__EXERCISE INSTRUCTIONS__. Give everything in the data below from the line containing "Screen dimensions: 1024x576" down to the line containing "click(1488, 464)", both lines included, as a JSON list of strings with one string per line and no blank lines. Leave the pictures out of the answer.
## BEGIN DATASET EXTRACT
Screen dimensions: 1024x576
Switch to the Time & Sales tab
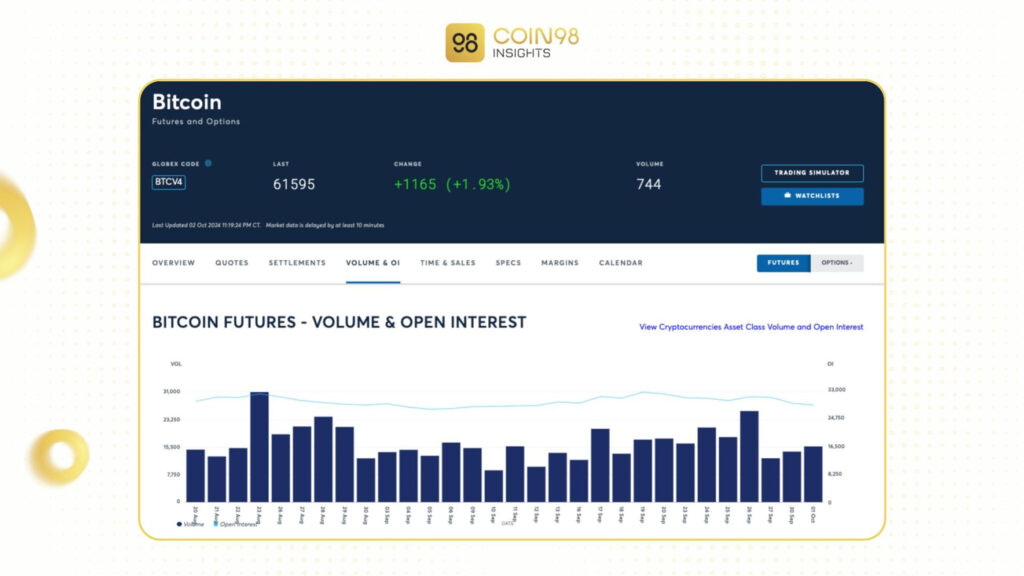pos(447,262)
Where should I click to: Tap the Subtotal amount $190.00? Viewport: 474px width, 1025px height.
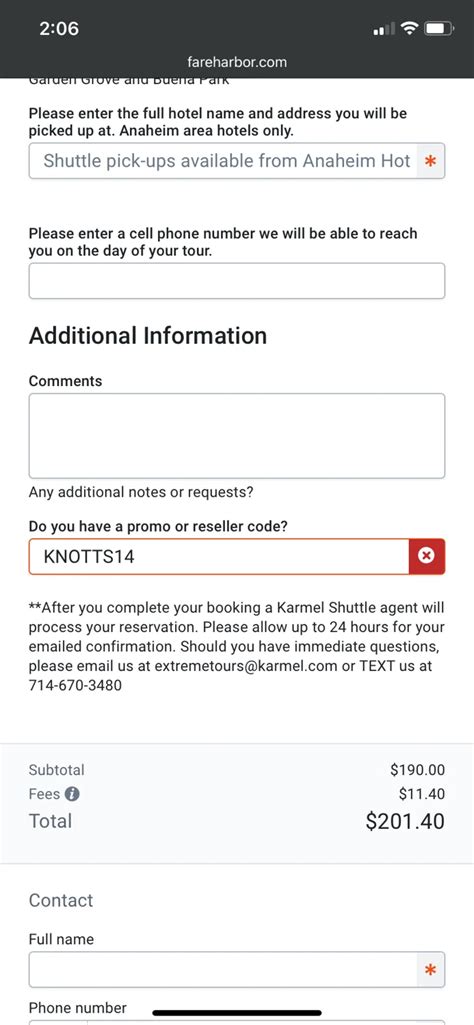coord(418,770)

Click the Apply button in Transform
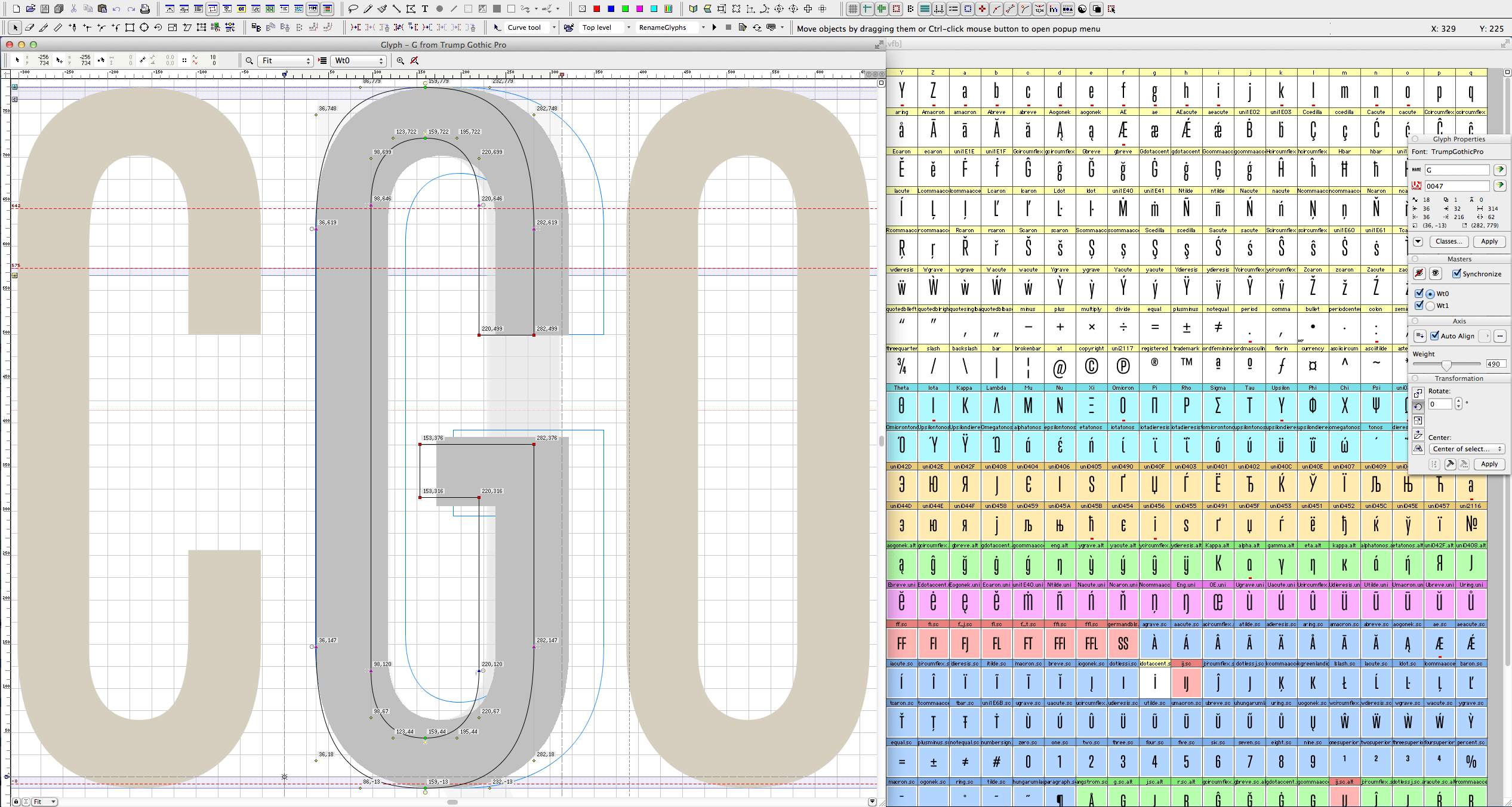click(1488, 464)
## END DATASET EXTRACT
## BEGIN DATASET EXTRACT
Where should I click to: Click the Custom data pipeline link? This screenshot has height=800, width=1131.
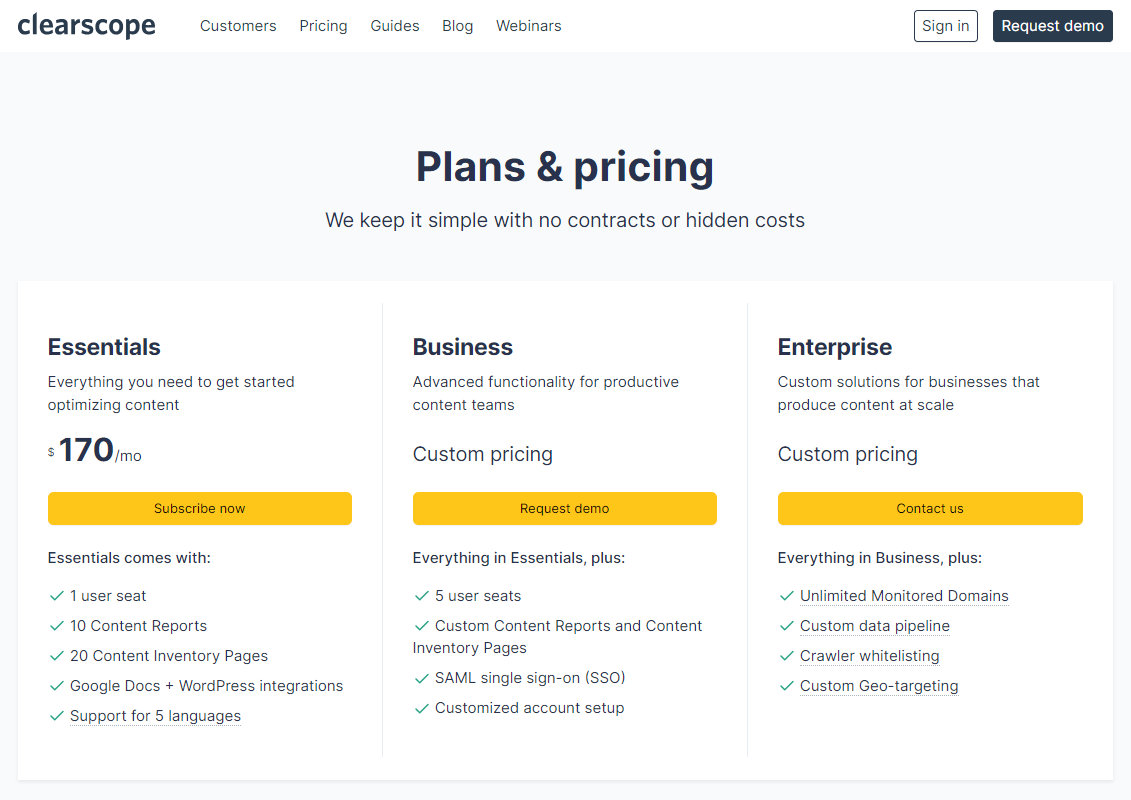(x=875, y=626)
## END DATASET EXTRACT
__RESULT FOR THIS EXERCISE__.
[
  "Screen dimensions: 1024x576",
  "Switch to the Time & Sales tab",
  "pos(447,262)",
  "Where should I click to: Tap the Subtotal amount $190.00? Viewport: 474px width, 1025px height.",
  "coord(418,770)",
  "Click the Apply button in Transform",
  "click(1488, 464)"
]